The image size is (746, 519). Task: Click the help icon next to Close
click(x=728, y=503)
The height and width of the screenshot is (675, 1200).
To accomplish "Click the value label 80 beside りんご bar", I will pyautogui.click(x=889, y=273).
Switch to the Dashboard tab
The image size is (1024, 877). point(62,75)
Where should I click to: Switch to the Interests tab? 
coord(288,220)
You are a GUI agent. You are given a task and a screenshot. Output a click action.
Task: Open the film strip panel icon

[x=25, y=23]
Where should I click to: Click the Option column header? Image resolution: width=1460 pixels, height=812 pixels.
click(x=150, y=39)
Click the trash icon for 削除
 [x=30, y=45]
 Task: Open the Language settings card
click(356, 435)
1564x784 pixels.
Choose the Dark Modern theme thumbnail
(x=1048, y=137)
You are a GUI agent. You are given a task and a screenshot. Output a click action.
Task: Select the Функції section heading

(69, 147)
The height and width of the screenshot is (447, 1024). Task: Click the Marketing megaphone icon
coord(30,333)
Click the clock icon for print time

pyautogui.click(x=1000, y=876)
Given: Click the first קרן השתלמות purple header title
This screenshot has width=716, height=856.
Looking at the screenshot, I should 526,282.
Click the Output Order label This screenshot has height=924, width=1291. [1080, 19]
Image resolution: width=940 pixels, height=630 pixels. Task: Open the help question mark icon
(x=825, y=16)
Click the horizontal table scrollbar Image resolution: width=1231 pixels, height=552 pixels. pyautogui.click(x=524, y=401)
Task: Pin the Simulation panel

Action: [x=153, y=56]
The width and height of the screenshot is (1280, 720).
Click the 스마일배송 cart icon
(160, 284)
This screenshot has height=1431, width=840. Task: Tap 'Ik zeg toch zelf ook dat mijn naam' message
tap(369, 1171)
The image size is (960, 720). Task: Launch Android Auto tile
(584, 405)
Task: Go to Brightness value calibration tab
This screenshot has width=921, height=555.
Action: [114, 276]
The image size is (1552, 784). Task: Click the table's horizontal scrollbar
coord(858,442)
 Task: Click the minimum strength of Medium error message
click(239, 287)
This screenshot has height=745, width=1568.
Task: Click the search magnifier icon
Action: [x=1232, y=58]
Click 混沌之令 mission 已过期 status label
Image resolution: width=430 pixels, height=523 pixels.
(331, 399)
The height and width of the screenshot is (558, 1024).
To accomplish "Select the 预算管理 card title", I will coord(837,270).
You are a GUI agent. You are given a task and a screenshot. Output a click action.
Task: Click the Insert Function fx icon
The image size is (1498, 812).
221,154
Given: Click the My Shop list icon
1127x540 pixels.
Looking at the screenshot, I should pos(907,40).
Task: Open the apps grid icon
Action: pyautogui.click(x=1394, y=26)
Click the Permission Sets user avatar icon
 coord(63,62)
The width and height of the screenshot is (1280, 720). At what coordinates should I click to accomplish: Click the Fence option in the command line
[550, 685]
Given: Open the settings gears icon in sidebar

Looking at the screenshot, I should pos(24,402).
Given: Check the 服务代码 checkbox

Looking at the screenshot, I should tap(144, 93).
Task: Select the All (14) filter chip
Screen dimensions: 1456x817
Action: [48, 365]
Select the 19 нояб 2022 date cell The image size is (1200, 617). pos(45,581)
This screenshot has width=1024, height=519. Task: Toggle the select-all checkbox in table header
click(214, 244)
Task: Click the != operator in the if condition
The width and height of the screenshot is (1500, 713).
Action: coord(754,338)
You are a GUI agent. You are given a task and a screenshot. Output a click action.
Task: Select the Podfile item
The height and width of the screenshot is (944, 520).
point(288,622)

══════════════════════════════

#### Exercise instructions
Within the listing above, locate the line containing "Task: Select the Функції section heading" and the line containing "Given: Click the first". Reproduce those two lines and all lines between them exactly, with nothing added.

#### Task result
Task: Select the Функції section heading

(69, 147)
The height and width of the screenshot is (447, 1024). Task: Click the Marketing megaphone icon
coord(30,333)
Click the clock icon for print time

pyautogui.click(x=1000, y=876)
Given: Click the first קרן השתלמות purple header title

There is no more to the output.